Buradasınız
Fazla Çalışma ve Bozulan İşçi Psikolojisi
Her gün milyonlarca işçi, uzun saatler boyu çalışmaktan bitap düşüyor ve tükenmiş bir şekilde evlerinin yolunu tutuyor. İşverenler daha fazla işçi çalıştırmaktansa, az sayıda işçiyi daha uzun sürelerle ve daha yoğun çalıştırmayı tercih ediyorlar. Patronlar ve onların sözcüsü AKP hükümeti, Türkiye’de işçilerin az çalıştığını, çok tatil yaptığını iddia etse de gerçek bu değildir. OECD üyesi 34 ülkede haftalık çalışma süreleri 31 saat ile 40 saat arasında değişirken, Türkiye’de yasal haftalık çalışma süresi 45 saattir. Fazla mesailer yüzünden bu süre haftada 70 saati bile geçmektedir.

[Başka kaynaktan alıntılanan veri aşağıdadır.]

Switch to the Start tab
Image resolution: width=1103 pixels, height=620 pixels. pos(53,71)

Kapitalist ekonomi büyüyor, patronlar zenginleşiyor. Ama işsizlik azalmıyor. Milyonlarca işçinin işsiz olması ve işsizlik tehdidi, örgütsüz işçileri, ağır iş koşullarına ve düşük ücretlere boyun eğmek zorunda bırakıyor. Düşük ücretler yüzünden ay sonunu getiremeyen işçilerin çoğu, gelirlerini biraz arttırabilmek ve ailelerini geçindirebilmek için, fazla mesailere kalmaya gönüllü oluyorlar. Fazla mesailer, işçileri ekonomik olarak bir nebze olsun rahatlatsa bile sağlıklarını bozuyor, adeta ömürlerini törpülüyor.

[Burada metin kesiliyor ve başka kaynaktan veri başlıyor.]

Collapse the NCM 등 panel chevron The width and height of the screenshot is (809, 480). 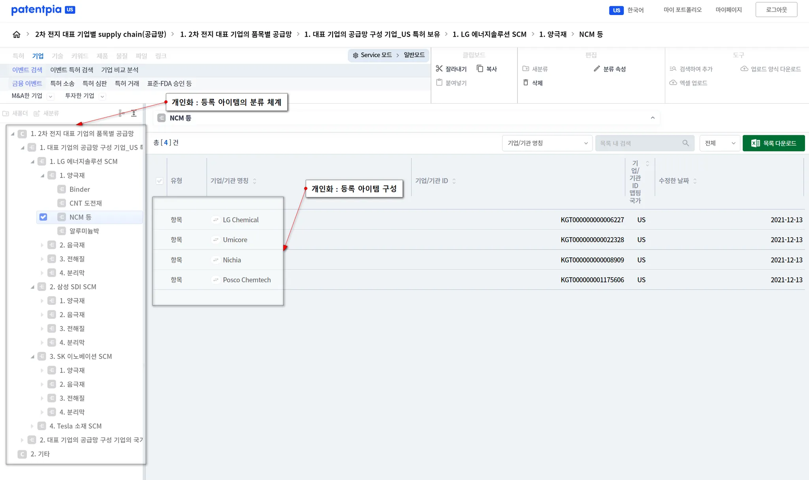click(653, 118)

Fabrikalarda, ağır ve yorucu işlerde kimi zaman 12 saati bile aşan sürelerle çalışan, insan doğasına aykırı olan gece vardiyalarında çalışıp gündüz uyumaya çalışan işçiler, pek çok sorun yaşıyorlar. Evini geçindirme sorumluluğu taşıyan işçi, gece vardiyalarına gitmek veya fazla mesailere “razı” olmak zorunda kalıyor. Ancak bu şekilde çalışan işçiler, “sinirsel yorgunluk” denilen sorunu yaygın biçimde yaşıyorlar. Sinirsel yorgunluk sonucunda, iç daralması, hırçınlık, öfke, saldırganlık, aşırı duyarlılık, uykusuzluk, dikkat eksikliği gibi sorunlar ortaya çıkıyor. Uzayan çalışma saatleri ve gece vardiyaları, işçinin fiziksel ve ruhsal sağlığını mahvediyor. Özellikle gece vardiyaları insanın sağlığını ciddi anlamda bozuyor.
İşçi Dayanışması okurlarının UİD-DER’e gönderdiği mektuplar, işçilerin yaşadıkları trajedilerle dolu. Çocuğunu sadece uyurken görebilenler, fazla mesaiye kalmadığı için baskı görenler, fazla mesailerden dolayı ailesiyle ilişkileri bozulanlar, eşlerinden boşananlar, sosyal hayatları yok olanlar…
İnsan toplumsal bir varlıktır. İnsanların, aileleri başta olmak üzere çevrelerindeki insanlarla zaman geçirmeleri, en doğal, en vazgeçilmez ihtiyacıdır. Uzun yıllar boyunca enerjisini işyerinde tüketen, eve geç saatlerde yorgun argın gelen, eşine, çocuklarına ve sevdiklerine zaman ayıramayan, çevresiyle sosyalleşmeye zamanı ve enerjisi kalmayan işçilerin psikolojileri de bozuluyor. İşçinin hem bedeni hem ruhu erken yaşlanıyor. Ailesinden ve sosyal hayattan uzaklaşan işçi yalnızlaşıyor, yaşama sevincini kaybediyor. Ev ile işyeri arasına sıkışmış yorgunluk ve bitkinlik içerisinde geçen yıllar bir insanı nasıl mutlu edebilir ki?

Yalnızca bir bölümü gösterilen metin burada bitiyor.